Er ließ mich probieren: Das mag tatsächlich die ideale Zubereitung sein, kam dem Charakter des Karpfenfleischs noch mehr entgegen.

Ich trank dazu alkoholfreies Weizen – da mir morgens die Migräne ob des Proseccos am Vorabend drohend den Finger gezeigt hatte (Hackebeil übers rechte Auge), ließ ich einen Test bleiben, welchen fränkischen Weißwein der gebackene Karpfen wohl am liebsten mag.

Nach einem letzten Espresso und vielen herzlichen Umarmungen zerstreute sich die Gruppe, unser Gastgeber nahm uns in zwei Stunden Autofahrt unter klarem Sternenhimmel wieder mit zurück nach München.

die Kaltmamsell

4 Kommentare zu „Journal Samstag, 16. Februar 2019 – Fränkischer Samstag“

  1. Trulla meint:

    Hmm…was für ein schöner Tag muss das gewesen sein!
    Karpfen blau gab es zu Lebzeiten meines Vaters immer an Heiligabend, welches er, der eigentlich Küchenferne, zubereitete.
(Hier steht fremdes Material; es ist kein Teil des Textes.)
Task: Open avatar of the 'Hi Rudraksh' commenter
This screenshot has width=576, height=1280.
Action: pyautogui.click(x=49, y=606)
Wie er es seiner Mutter abgeschaut hatte. Ganz klassisch mit zweierlei Meerettich – mit und ohne Sahne – Salzkartoffeln und Butter.
    Wir wollten die Tradition nach seinem Tode fortsetzen, aber es schmeckte ohne ihn nicht mehr wirklich, diese bestimmte Stimmung fehlte.
    Wir sind dann dazu übergegangen, Karpfen süßsauer, überbacken, beim Chinesen zu essen – köstlich! Leider gibt es inzwischen auch dieses original/originelle Kneipenrestaurant in einer Nebenstraße der Reeperbahn nicht mehr. Dort konnte man neben dem sehr guten Essen die gesamte Buntheit Hamburgs genießen, von der Hautevolee bis zum ansässigen Personal.

  2. Regina meint:

    Freut mich dass es Ihnen in Franken so gut geschmeckt hat!
    Hat ja nur noch das Schäufele gefehlt ;-)

  3. Rainer meint:

    Es war ein Genuss, euch einen Genuss zu bereiten

  4. die Kaltmamsell meint:

    Das Schäufele, Regina, gab es bereits im Dezember von genau diesem Herrn als Vorschuss.